Here’s something to make the heart sing - particularly the two books recommended under Theology in the reading-list:
Strangely, your link took me to an article ‘How to succeed at Eton’ for which one needs a Times subscription to read more than the first paragraph or two. Having aroused my interest, I’d love to know the titles you found so interesting.
Sorry about that. I thought the link would work for anybody, whether they had a Times subscription or not.
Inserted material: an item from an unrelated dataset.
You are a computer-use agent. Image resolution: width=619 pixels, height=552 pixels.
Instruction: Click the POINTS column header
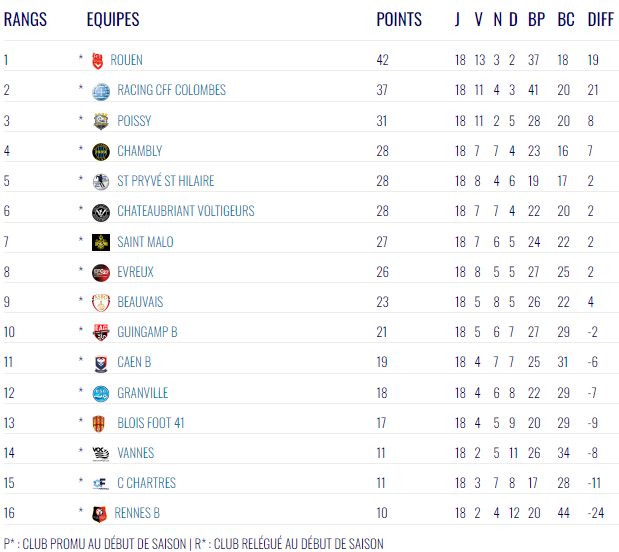tap(399, 20)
Here’s a potted version of the relevant part of the article:
Eton’s list: How many have you read?
The books every bright 16-year-old should read
Gulliver’s Travels, Jonathan Swift
David Copperfield, Charles Dickens
Heart of Darkness, Joseph Conrad
The Age of Innocence, Edith Wharton
Atonement, Ian McEwan
Never Let Me Go, Kazuo Ishiguro
The Bonfire of the Vanities, Tom Wolfe
Sophie’s World, Jostein Gaarder
Rethinking Life and Death, Peter Singer
The Case for Religion, Keith Ward
The Sea of Faith, Don Cupitt
History of art
Michelangelo and the Pope’s Ceiling, Ross King
The Story of Art, Ernst Gombrich
© Tony Little 2015. Taken from An Intelligent Person’s Guide to Education, published by Bloomsbury on July 16 and available from the Times Bookshop for £14.99 (RRP £16.99), free p&p, on 0845 2712134;timesbooks.co.uk
I find it very encouraging that the two books chosen by the outgoing headmaster of this country’s most famous school as his recommended theological reading for intelligent 16-year-olds are books by Keith Ward and Don Cupitt. I think this takes us one big step further along the road that will eventually lead to the acceptance and recognition of progressive Christianity as orthodox Christianity.
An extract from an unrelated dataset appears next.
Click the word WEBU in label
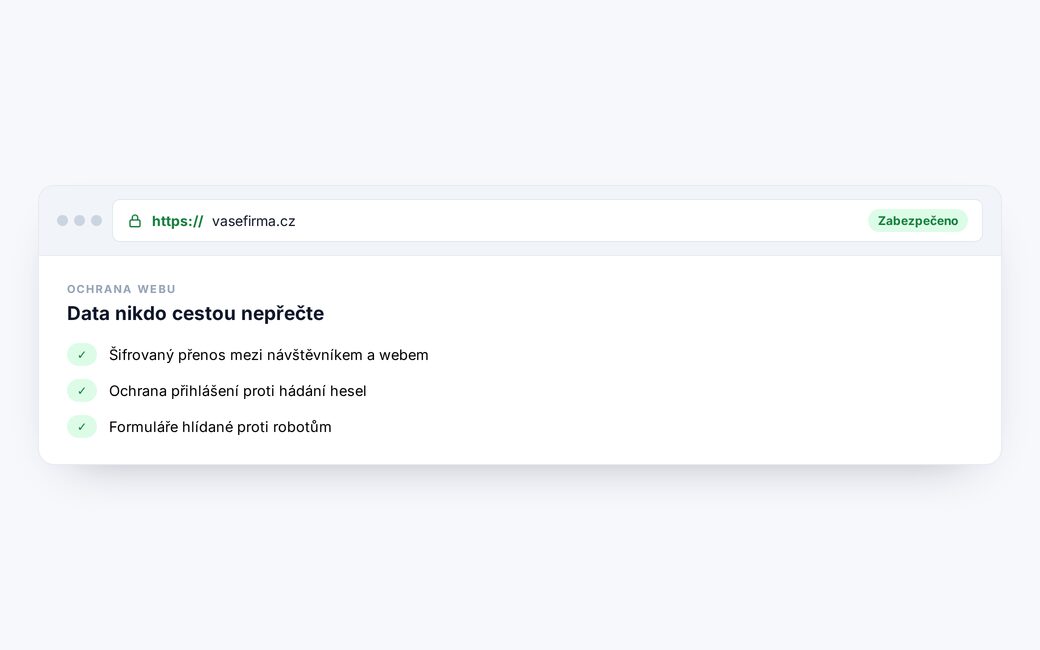 157,289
Thanks Fred. I’d agree, it comes as a pleasant surprise to see his choice though I’m probably less hopeful about what it portends than you are. Yet the change if it ever comes could be quite quick, in the way that paradigms flip quite suddenly. I am always being surprised how much more radical Christians are in private conversation than you hear in public. You’ll almost never hear a progressive Christian voice on the BBC. This makes me think that by the time progressive Christianity starts to get traction in the media, there will already by quite a head of steam for a progressive approach among the grass roots
I agree with you that existing Christians are sometimes surprisingly radical. However, existing Christians are not the problem. The problem is intelligent, civilised, humane opinion-formers such as Matthew Parris, Philip Collins and Stephen Fry who have dumped God in the same rubbish-bin as the Tooth Fairy and Father Christmas. It seems to me that if they hear an outgoing head of Eton telling them that they’ve got it wrong, we may be in with a chance. Still I hear what you say and I’ll not be holding my breath.
Although this is quite an old thread, the underlying theme is worth reviving. In essence, is contemporary education driving a ‘paradigm shift’ from orthodox to progressive Christianity?
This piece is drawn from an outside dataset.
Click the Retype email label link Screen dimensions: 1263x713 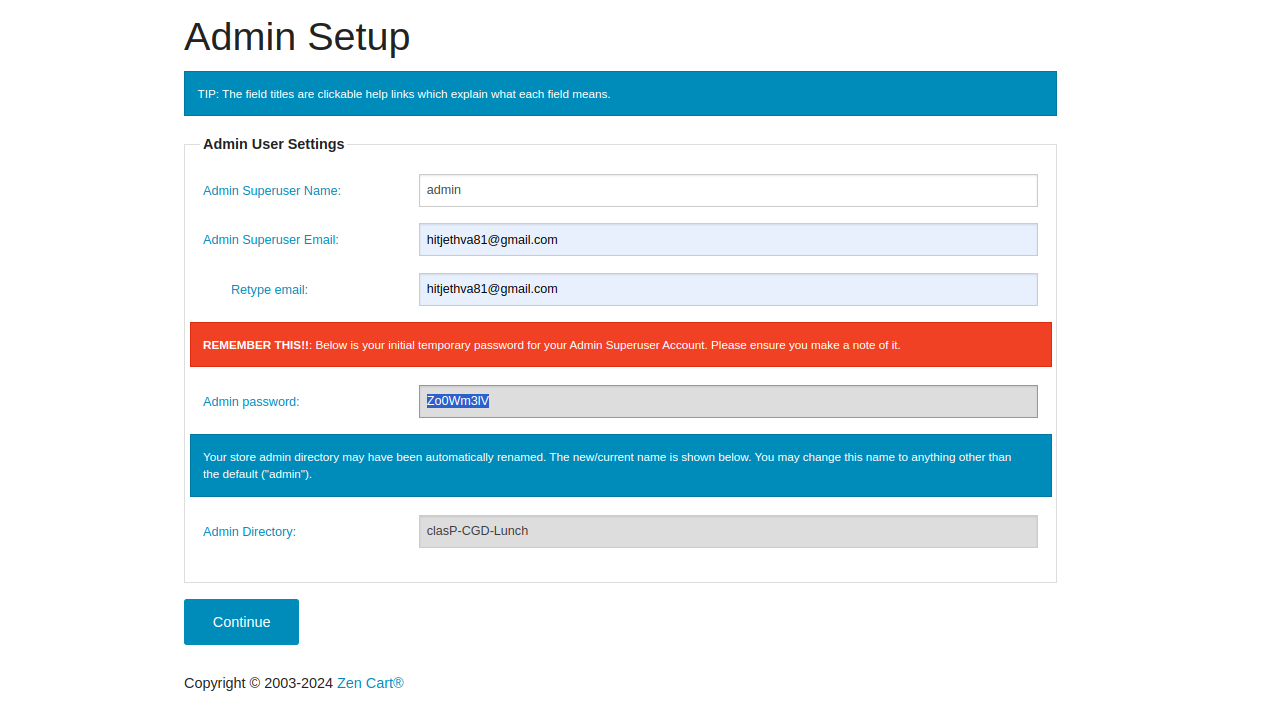coord(269,290)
I see very little evidence of this ‘shift’ in practice. For instance, the local parish churches still widely organise evangelical ‘Alpha’ courses and show little awareness or welcome for progressive alternatives.
This opens out a wider question.
Is an alternative education using a progressive curriculum really appropriate? If we are drawn towards orthopraxis rather than orthodoxy, perhaps a ‘hands-on’ version of the social gospel is more appropriate than theoretical educational courses. In other words, could people become interested in PCN because of what we DO, rather than what we BELIEVE?